Jess MacNeil works between painting, installation, video and photography.
Her work was included in ‘Primavera’ at the Museum of Contemporary Art, Sydney, in 2008 and presented at the Tokyo Metropolitan Museum of Photography and the Museum of Contemporary Art San Diego in 2009. She was awarded the Anne & Gordon Samstag Scholarship in 2006 and studied at the Slade School, London 2007/8.
For more information: http://jessmacneil.com
Aqueous Trace presents a moving image of lanes in a swimming pool, looped endlessly and seamlessly. The footage has been digitally manipulated to remove the bodies of the swimmers in the pool, leaving the conditions and effects of their presence.
The absent bodies of the swimmers are emphatically implicated by the surrounding context.
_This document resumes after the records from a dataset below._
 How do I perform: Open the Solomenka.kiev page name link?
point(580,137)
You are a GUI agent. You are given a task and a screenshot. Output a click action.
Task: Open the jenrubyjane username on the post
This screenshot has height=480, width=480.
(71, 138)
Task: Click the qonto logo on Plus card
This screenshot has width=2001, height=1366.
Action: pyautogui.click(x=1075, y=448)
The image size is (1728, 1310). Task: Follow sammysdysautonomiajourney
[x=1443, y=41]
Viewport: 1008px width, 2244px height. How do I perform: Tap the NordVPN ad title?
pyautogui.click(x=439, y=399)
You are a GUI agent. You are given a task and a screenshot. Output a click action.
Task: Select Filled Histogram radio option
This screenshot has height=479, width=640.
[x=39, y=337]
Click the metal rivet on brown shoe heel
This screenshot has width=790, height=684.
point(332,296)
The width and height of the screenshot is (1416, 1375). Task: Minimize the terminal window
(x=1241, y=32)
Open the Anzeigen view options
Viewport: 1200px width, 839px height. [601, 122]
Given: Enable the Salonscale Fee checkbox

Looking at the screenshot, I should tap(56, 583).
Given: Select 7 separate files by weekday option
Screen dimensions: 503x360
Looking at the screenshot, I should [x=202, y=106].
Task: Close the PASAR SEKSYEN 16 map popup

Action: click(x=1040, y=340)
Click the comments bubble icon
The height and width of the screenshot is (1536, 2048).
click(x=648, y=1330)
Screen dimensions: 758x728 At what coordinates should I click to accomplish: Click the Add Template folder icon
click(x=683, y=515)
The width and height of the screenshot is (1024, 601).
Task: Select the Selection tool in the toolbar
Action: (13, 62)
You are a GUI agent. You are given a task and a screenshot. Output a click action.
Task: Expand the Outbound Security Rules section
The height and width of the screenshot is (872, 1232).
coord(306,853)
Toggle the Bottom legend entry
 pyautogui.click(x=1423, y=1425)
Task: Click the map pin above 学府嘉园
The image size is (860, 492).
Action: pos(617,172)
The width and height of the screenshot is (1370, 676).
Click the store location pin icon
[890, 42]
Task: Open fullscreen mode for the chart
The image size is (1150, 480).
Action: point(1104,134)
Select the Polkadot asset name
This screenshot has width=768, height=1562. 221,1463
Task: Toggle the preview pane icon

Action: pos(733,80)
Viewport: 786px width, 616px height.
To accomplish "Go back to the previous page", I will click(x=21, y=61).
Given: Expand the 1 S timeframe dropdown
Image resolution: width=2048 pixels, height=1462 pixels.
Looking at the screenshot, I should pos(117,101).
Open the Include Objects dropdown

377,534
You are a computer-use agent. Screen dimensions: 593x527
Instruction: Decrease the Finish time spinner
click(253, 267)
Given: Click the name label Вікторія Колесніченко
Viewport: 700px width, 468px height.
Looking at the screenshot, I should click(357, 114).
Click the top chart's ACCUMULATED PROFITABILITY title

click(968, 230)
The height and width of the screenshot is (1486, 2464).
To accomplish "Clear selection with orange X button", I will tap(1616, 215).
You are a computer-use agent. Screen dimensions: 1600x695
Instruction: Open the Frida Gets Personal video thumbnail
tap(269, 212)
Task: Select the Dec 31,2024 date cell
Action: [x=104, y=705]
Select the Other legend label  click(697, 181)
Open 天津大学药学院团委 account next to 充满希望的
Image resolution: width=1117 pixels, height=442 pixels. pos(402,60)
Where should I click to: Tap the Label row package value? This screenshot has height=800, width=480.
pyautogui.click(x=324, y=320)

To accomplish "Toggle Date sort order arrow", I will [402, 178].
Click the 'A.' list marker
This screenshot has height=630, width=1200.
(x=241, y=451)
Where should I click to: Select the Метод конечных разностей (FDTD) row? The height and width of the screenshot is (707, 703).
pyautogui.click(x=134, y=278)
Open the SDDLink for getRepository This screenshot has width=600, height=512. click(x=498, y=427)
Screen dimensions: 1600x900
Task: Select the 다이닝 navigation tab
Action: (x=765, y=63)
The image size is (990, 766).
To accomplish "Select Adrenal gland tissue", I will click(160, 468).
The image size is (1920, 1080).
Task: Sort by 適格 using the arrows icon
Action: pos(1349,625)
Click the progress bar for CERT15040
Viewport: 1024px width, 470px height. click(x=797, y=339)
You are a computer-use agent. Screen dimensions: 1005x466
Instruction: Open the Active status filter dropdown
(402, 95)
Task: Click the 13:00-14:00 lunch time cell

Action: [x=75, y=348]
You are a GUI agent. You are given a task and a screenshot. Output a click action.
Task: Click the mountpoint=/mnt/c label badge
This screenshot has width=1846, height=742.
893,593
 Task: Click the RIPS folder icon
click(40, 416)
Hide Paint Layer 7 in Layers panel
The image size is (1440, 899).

Splashes, ripples and shadows allow us to follow their passage. The possibility of a glimpse or slip of an individual’s arm or leg is continually insinuated, but always just out of reach.
Larger waves spilling across the image from outside the frame disintegrate the image, skew the lanes and thwart the paths of the swimmers, who tumble against their force and their froth. Randomness is introduced to the scene, and a sense of proportion and situation. Aqueous Trace portrays a sequence within a greater world, tracing the effects of human passage in an environment we cannot possibly control, yet are irrevocably implicated within.
That the swimmers are gone but their effect remains highlights the repercussions of our presence and actions, left to play out in our wake. On one hand this alludes to chaos theory and the bewildering possibilities implied by what is commonly known as “the butterfly effect”. On the other it inevitably suggests contemplation of loss, and questioning of what this implies for that which is left behind but cannot be disentangled from what has been lost.
The video loops infinitely; a once unique moment now endlessly repeated. The small waves of influence caused by the body of a swimmer continue to resonate. Like memory, like the tides, they return. The work examines the transience of individual passage extended and repeated to potential infinity.
Aqueous Trace is a meditation on time, cause and effect, and human habitation of our environment, and continues my ongoing artistic negotiation of these concerns.
Authored: Jess MacNeil
Technical Assistance: Dan Kripac
Jess MacNeil 工作领域涉及绘画、装置、视频和摄影。
他的作品在2008年被悉尼当代美术馆收藏,并于2009年在东京都写真美术馆和圣地亚哥当代美术馆展出。她在2006年被授予Anne & Gordon Samstag 奖学金并于2007年在伦敦斯莱德学校学习。
更多信息: http://jessmacneil.com
澳洲邦迪海滩,一月是一个日常生活场景的抽象体现——人们在涨潮的海水游泳池中遭到层叠浪潮的“进攻”。水的有机运动以及泳池的基本几何形状让这一场景变得抽象;动荡的图片飞机,类似于一幅不断摆动、倒塌、瓦解的色域绘画。
作品中结构和概念上的冲突既介于混乱与秩序、分离与崩溃之间,又深藏于二者中。邦迪冰山的海水游泳池为那些相较而言的庇护所和橙色线标记提供了一种概念上的水中身体的分离。这个作品记录了水空间中人体的运动,强调了这种运动随着时间的变化呈现出的的柔顺性。